- Do this: Echo the lines below with no changes at all.

··· Items ···

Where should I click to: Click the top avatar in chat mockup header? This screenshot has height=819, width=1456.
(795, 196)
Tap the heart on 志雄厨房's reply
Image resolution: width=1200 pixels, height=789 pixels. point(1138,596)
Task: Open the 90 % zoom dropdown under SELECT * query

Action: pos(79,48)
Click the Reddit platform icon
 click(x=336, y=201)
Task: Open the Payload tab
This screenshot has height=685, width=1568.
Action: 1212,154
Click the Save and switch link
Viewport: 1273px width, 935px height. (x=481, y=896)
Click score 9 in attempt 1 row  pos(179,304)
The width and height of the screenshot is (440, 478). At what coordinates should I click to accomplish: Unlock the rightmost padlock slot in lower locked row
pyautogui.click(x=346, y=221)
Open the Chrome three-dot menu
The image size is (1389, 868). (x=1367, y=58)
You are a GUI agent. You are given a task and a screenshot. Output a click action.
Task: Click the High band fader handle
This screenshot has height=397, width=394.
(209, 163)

···

- Solution:
Where should I click to: Click the top avatar in chat mockup header? This screenshot has height=819, width=1456.
(795, 196)
Tap the heart on 志雄厨房's reply
Image resolution: width=1200 pixels, height=789 pixels. point(1138,596)
Task: Open the 90 % zoom dropdown under SELECT * query

Action: pos(79,48)
Click the Reddit platform icon
 click(x=336, y=201)
Task: Open the Payload tab
This screenshot has height=685, width=1568.
Action: 1212,154
Click the Save and switch link
Viewport: 1273px width, 935px height. (x=481, y=896)
Click score 9 in attempt 1 row  pos(179,304)
The width and height of the screenshot is (440, 478). At what coordinates should I click to accomplish: Unlock the rightmost padlock slot in lower locked row
pyautogui.click(x=346, y=221)
Open the Chrome three-dot menu
The image size is (1389, 868). (x=1367, y=58)
You are a GUI agent. You are given a task and a screenshot. Output a click action.
Task: Click the High band fader handle
This screenshot has height=397, width=394.
(209, 163)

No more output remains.